Racial differences in achievement are a persistent worry for the Left, which claims they are caused by racism. However, in many societies, minority groups do better than the majority, even when they face overt hostility. Lebanese merchants are more prosperous than indigenous West Africans, the Chinese dominate markets in Indonesia and Malaysia, and Ashkenazi Jews have been successful nearly everywhere they live. In some of these countries, affirmative action for the majority group and even angry, violent mobs have not held minorities back.

Even if we assume the United States is riddled with racism, it does not seem to be an obstacle to immigrants from India. They and their children have achieved high levels of success–and not just here but around the world. They often do better than white natives, and many Westerners now see them as a model minority, just like East Asians.

Indians are roughly 1 percent of the American population, but are about 3 percent of engineers, 7 percent of IT workers, and 8 percent of doctors and surgeons. Indians own many convenience stores, and they own over half of all American motels. Approximately 70 percent have at least a four-year degree–a figure that is 2.5 times the rate for the overall US population. Indians have a median household income that is nearly twice the white median, and their incarceration rates are lower. NFL players refuse to stand for the national anthem because they claim the “country oppresses . . . people of color.” Many Indians are just as dark, or even darker than Colin Kaepernick, but they seem to have escaped oppression.

Indians are often excluded from affirmative action. Asians are overrepresented at many colleges, despite many being rejected in favor of blacks and Hispanics. American politicians and courts have extended the “benefits” of reverse racism to South Asians, just as they have to whites.

Indians have been elected to high office in white constituencies. The first Indian in Congress was Dalip Singh Saund, elected in 1956 in a California district that was overwhelmingly white. He served three terms, and stepped down only because he had a stroke. He was a Punjabi Sikh who had lived in the United States for many years before becoming a citizen only after passage of the Luce-Cellar Act of 1946, which first gave Indians the right to naturalize. At that time there were only a few thousand Indians living in America.

More recently, Piyush “Bobby” Jindal was elected to Louisiana’s First Congressional District in 2004, was re-elected in 2006, and then served two terms as Governor. Nikki Haley is serving as governor of South Carolina after being re-elected by a wide margin for a second term in 2014. Both were even considered as possible Republican vice-presidential candidates. Neither could rely on black voters; they had to get whites to support them.

In Great Britain as well, Indians are, on average, wealthier than natives, which probably explains why they voted in large numbers against Brexit. Wealthier Indians were more likely to vote to remain, with working-class Indians voting to leave. By class, Indians voted much as native Britons did, but there simply weren’t enough working-class British Indians to offset the wealthier ones.
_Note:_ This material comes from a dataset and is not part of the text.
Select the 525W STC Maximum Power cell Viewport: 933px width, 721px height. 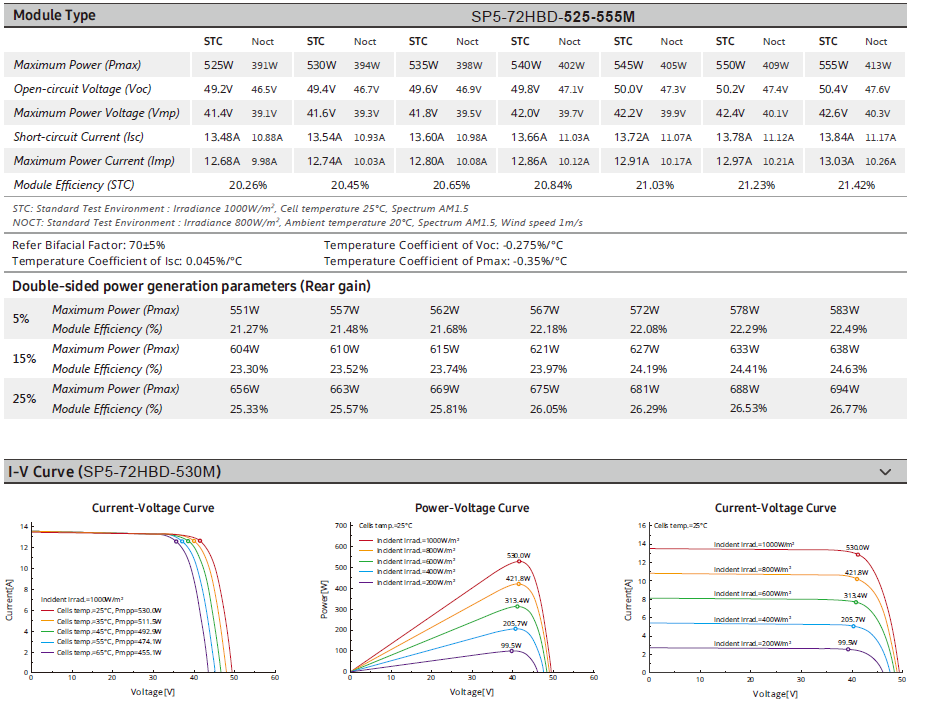coord(217,65)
Indians are also successful in Canada, Fiji, Australia, South Africa, and in East Africa, and their success has caused resentment. In 1972, President Idi Amin expelled all Indians from Uganda. Elsewhere in East Africa, even open hostility from rulers has not greatly hindered them.

The one place where Indians don’t succeed is India. More than 250 million are now middle class, but the other one billion are poor. The per capita GDP measured at Purchasing Power Parity (PPP), is only $6,088.60–the figure for the US is $55,836.80–and just a fraction of the incomes of Indians in the United States and Great Britain.

Free-market advocates argue that India’s bureaucratic state stifles the economy, but there is an important difference between Indians living in India and those living abroad. In limited testing, Indians in America have been found to have a mean IQ of 112–nearly the equivalent of Ashkenazi Jews–whereas Indians on the subcontinent have a mean of only 82.

In earlier times, the Left could plausibly blame black failure on white racism. There was segregation in the South, and few other racial minorities to prove or disprove the “racism” hypothesis. Now there are many other non-white groups in America, some of which do better than whites. The Left’s hypothesis has undergone a live experiment, and has been disproven.

Likewise, when the British conquered much of the world, Indians moved to such places as South Africa, Kenya, Fiji, and the Middle East, and they did much better than the natives. Clearly, it was the most driven, intelligent Indians who sought out these new opportunities, while the less intelligent stayed behind.

It is lack of ability, not “racism,” that explains failure in white societies.